Conversely we have some curious price action. Something prevents market from normal bounce. We clearly will see it on intraday chart. Partially this comes from negative recent data from EU – GDP on major 3 economies, IFO institute data, Draghi speech on possible quantitative easing etc. They are could lead to just flat action. Bullish factors could prevent downward move, but their power could be not enough to trigger normal full-size retracement to MPP. And market could turn to some sideways action. That’s the risk.
Second pattern that we’ve discussed was DPRO “Buy”. But currently guys, I think that we can’t rely on it any more by some reasons.

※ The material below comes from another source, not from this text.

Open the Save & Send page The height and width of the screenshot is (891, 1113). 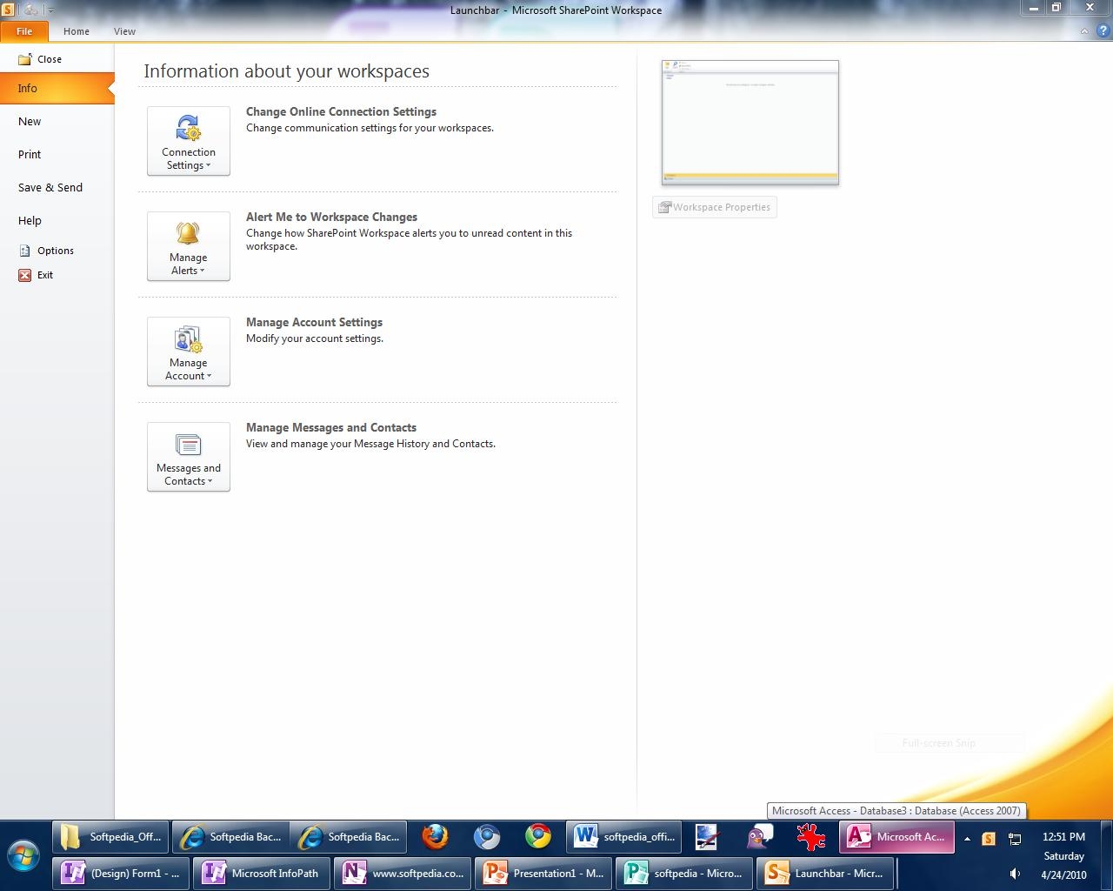coord(50,188)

Major fact is market mechanics. DRPO has to show capitulation of bears, but here we mostly see triangle consolidation without brightly visible lows. Price action by itself reminds just consolidation after solid move down. And when we will take a look at 4-hour chart we’ll see that price action absolutely does not represent normal DRPO action.
So, what? Well, although upward action and retracement is still possible, but avoid to trade it via DRPO (some other pattern should appear on intraday chart probably), second – due to recent action it seems probable that market could show just flat sideways action and then continue move down.
eur_d_18_08_14.png

4-hour
Well, guys, it is difficult to comment this whipsaw action. Trend is bullish here, but probably just one comment could be made here. Take a look that despite all previous attempts to start rally have failed, but market is forming higher highs. Also we have bullish MACD divergence. A lot of patterns could be formed here – you probably can recognize here as bullish as bearish butterflies, chances on 3-Drive Buy is still possible, may be it will be wide H&S pattern... Anyway guys, until clear pattern will not be formed – better to not take unnessesary risk. Besides, this pattern probably will be formed soon.
eur_4h_18_08_14.png



Conclusion:
Around our “hot point” – 1.3380 area situation stands not in favor of EUR yet. Although recent data and events were not as strong as they could be – still, they are mostly supportive for USD. Another confirmation could come if market will move below 1.33 area.
In short-term perspective we still could count on possible bounce on daily chart, but recent data makes technical picture very complicated with very nervousness splashes and spikes on intraday charts. Nervous markets are not attractive. Thus, we need to get clear intraday pattern that will point either on retracement, as we think to MPP, or to further downward action to our major weekly target at 1.3220 area.


The technical portion of Sive's analysis owes a great deal to Joe DiNapoli's methods, and uses a number of Joe's proprietary indicators. Please note that Sive's analysis is his own view of the market and is not endorsed by Joe DiNapoli or any related companies.
 
Daily Update FX markets, Tue 19, August, 2014

Good morning,
small pocket of news first:

dollar steadied on Tuesday after Monday's gains on upbeat U.S. housing data and a rise in U.S. bond yields, but traders are waiting for hints on Federal Reserve policy intentions before they test major resistance levels.
"The housing data seems to have had an impact on the dollar. Yet the market is still showing no clear direction yet and I see dollar-selling orders above current levels. It seems better to play ranges," said Bart Wakabayashi, head of currencies at State Street in Tokyo.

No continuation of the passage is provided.